DATASET RECORDS
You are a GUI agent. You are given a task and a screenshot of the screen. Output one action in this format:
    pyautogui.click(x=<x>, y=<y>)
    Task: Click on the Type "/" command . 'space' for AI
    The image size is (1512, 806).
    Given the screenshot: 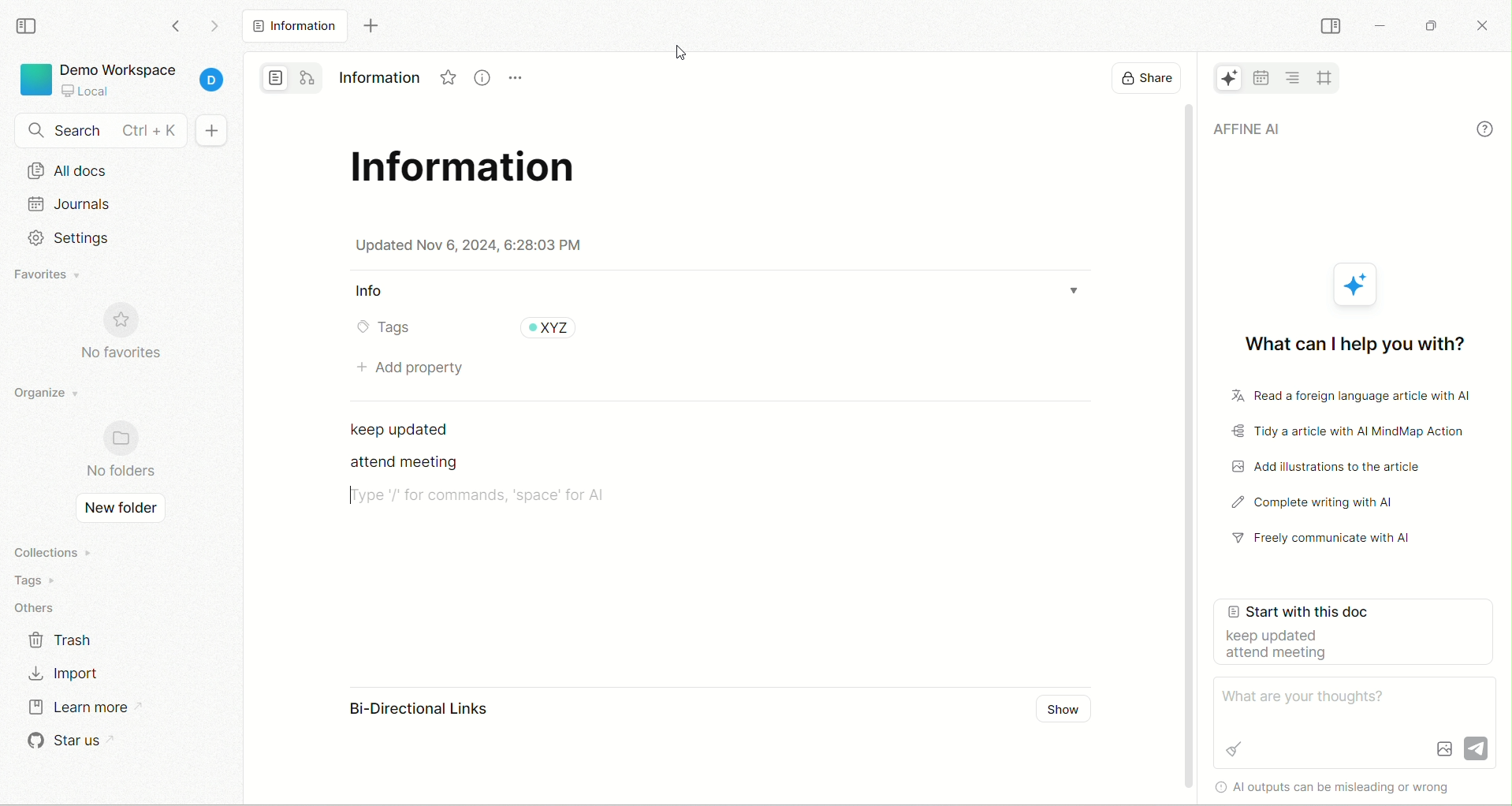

SET PROBLEM
Can you convert the data above into a JSON list of strings, one string for each line, skipping blank lines and keeping the picture out of your answer?

OUTPUT OF THE TASK
[
  "You are a GUI agent. You are given a task and a screenshot of the screen. Output one action in this format:",
  "    pyautogui.click(x=<x>, y=<y>)",
  "    Task: Click on the Type \"/\" command . 'space' for AI",
  "    The image size is (1512, 806).",
  "    Given the screenshot: "
]